___ SELECTED EXTRACT

What option parts should I consider buying with a new kit?
None are required but we recommend the following:

Springs:
Low Grip Track:
TKR8772 – Yellow Low Frequency Rear Springs and TKR8762 – Grey Low Frequency Front Springs

Low to Medium Grip Track:
TKR8773 – Orange Low Frequency Rear Springs and TKR8763 – Black Low Frequency Front Springs

Medium to High Grip Track:
TKR8774 - Red Low Frequency Rear Springs and TKR8764 - Pink Low Frequency Front Springs

TKR5199B – HRC Rear Hubs (L/R, CV or uni, EB/NB/ET/NT48/48.3) - Improves stability of the rear on mid to corner exit. Able to be on power earlier on corner exit.

TKR6146 - CNC Delrin Shock Cartridge Set

TiNi Shock Shafts
-TKR6017T (front)
-TKR6061T (rear)

______
___ GIVEN RECORDS

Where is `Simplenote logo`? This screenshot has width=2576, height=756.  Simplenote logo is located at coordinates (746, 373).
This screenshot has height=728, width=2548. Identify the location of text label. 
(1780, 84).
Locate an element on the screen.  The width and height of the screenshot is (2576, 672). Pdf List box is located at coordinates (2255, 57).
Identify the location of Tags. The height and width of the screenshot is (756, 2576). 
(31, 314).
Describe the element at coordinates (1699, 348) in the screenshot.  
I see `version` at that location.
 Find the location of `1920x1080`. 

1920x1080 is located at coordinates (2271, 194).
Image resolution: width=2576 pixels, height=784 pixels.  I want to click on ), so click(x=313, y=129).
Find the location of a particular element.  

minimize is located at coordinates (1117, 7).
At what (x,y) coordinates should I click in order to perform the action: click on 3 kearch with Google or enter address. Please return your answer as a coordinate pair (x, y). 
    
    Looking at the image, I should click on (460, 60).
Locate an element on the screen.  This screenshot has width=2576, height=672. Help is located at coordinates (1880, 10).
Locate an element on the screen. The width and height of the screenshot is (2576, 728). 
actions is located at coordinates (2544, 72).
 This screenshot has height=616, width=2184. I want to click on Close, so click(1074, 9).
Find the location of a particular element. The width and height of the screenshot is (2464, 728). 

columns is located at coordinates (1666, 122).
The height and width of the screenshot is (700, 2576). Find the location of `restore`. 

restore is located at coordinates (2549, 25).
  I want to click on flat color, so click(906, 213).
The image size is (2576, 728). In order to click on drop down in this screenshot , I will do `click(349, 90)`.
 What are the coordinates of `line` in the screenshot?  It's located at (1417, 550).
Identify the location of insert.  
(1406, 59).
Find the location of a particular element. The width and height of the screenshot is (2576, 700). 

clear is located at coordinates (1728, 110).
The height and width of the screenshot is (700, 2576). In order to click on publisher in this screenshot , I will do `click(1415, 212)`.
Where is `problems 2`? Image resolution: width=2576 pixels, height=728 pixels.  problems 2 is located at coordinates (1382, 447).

______

(GIVEN REQUEST) Echo everything from "Medium to High" down to "-TKR6061T (rear)" in the option parts list, keeping every character unchanged.

(REPLY TO THE TASK)
Medium to High Grip Track:
TKR8774 - Red Low Frequency Rear Springs and TKR8764 - Pink Low Frequency Front Springs

TKR5199B – HRC Rear Hubs (L/R, CV or uni, EB/NB/ET/NT48/48.3) - Improves stability of the rear on mid to corner exit. Able to be on power earlier on corner exit.

TKR6146 - CNC Delrin Shock Cartridge Set

TiNi Shock Shafts
-TKR6017T (front)
-TKR6061T (rear)